Aunties, can you please explain the whole GameStop stock debacle in normal-people terms?

Bahahaha! I’m fucking STOKED you asked. This is the kind of absurdity that I live for, cry over, and reinforces my belief that MONEY IS FAKE. Ok here goes…

First a definition: What does it mean to “short a stock”? Shorting or even short-selling stocks is when you borrow shares in a company then immediately re-sell them in the hopes that you can buy them back later at a lower price. You then return the shares to the original lender they were borrowed from and pocket the difference. It is a STUPIDLY RISKY way of making money on the stock market, and has traditionally only been used by Wall Street Evil Knievels and people so hopped up on cocaine they thought the housing collapse of 2008 would be a great fucking idea. None of you should try shorting stocks. Buy stocks, invest for the long term, and go about your business. 

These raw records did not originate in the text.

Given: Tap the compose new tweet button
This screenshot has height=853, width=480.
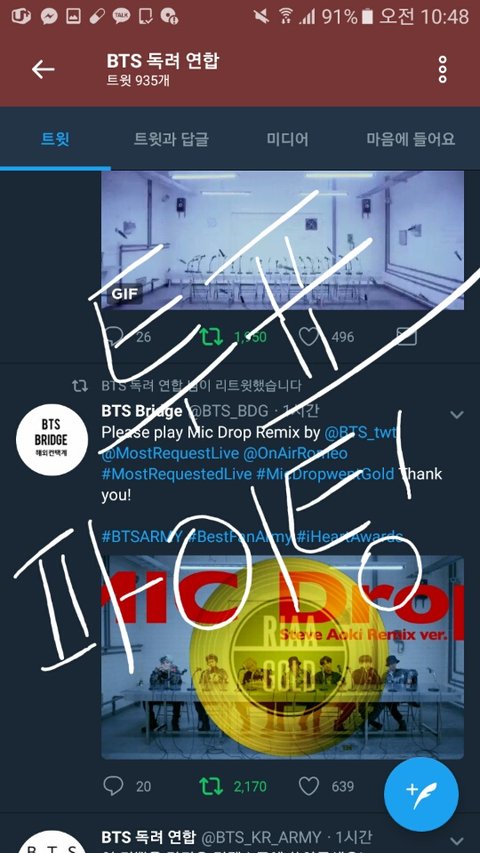Looking at the screenshot, I should point(421,794).
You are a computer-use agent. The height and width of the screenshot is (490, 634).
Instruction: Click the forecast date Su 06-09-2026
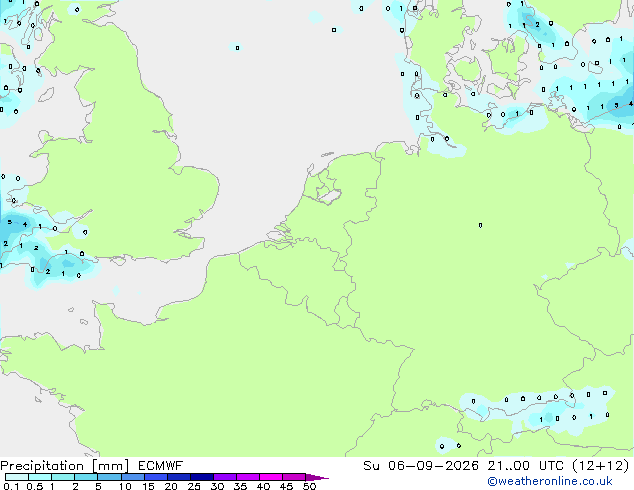pos(421,466)
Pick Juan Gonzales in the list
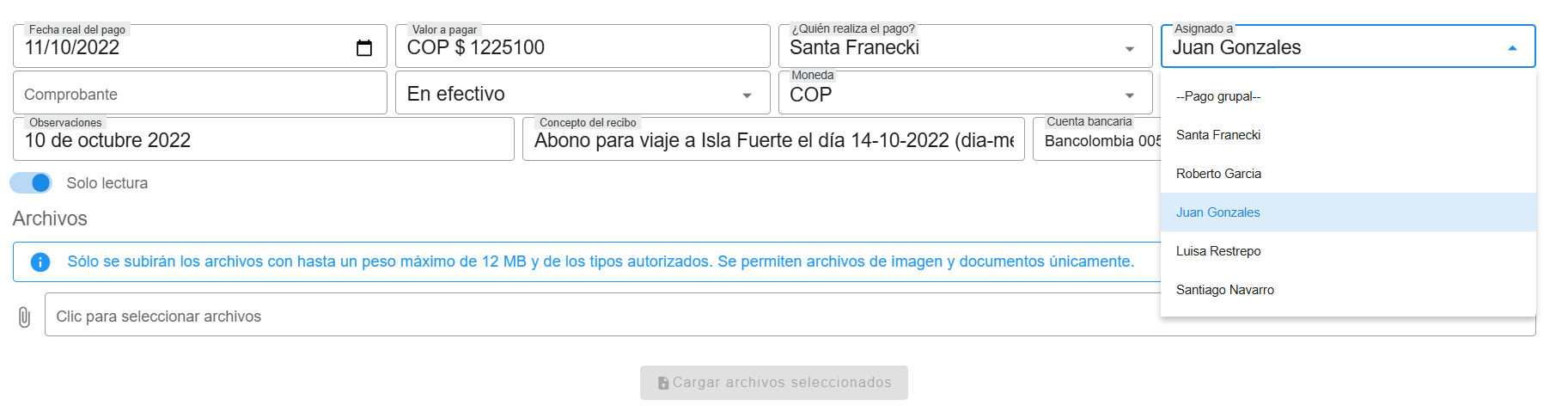The width and height of the screenshot is (1568, 406). (x=1218, y=212)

Mmkay, so with that out of the way, let’s talk about what’s going on with GameStop. 

Hedge fund managers (people who run big conglomerations of investors and investments) are betting on GameStop to fail, business-wise. They think the stock is crashing and that the company is in trouble. Why? Not important for the purposes of this explanation. They have just made certain projections that show GameStop is failing on the investment front. So the hedge fund managers want to capitalize on this failure (read: get rich off of GameStop’s demise) by shorting GameStop stock. With me so far?

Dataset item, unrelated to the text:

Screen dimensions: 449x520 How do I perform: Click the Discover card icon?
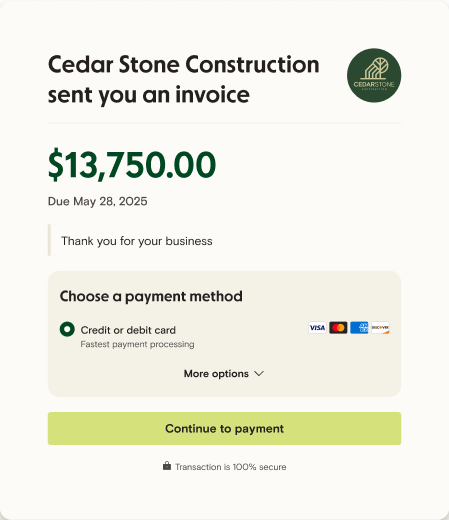(380, 328)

This is all business as usual for the world of high stakes investing. But heeeeeere’s where it gets interesting. There’s a Reddit forum called /r/WallStreetBets. Their whole thing is sharing stock tips and hot investments. It’s for people who know the stock market well enough to literally play with it on a small scale. They found out about the plan to short GameStop stock. And they took evasive maneuvers. 

Suddenly, members of this Reddit started buying up GameStop stock en masse. These purchases drove the price of the stock way up (that’s how the stock market works) AND it prevented the stock shorters from fulfilling their scheme AND it forced them to lose a ton of money. For example, the professional hedge fund managers lost $1.6 billion in a single day last week. By contrast? One of the WallStreetBets dudes turned $50,000 into $11 million.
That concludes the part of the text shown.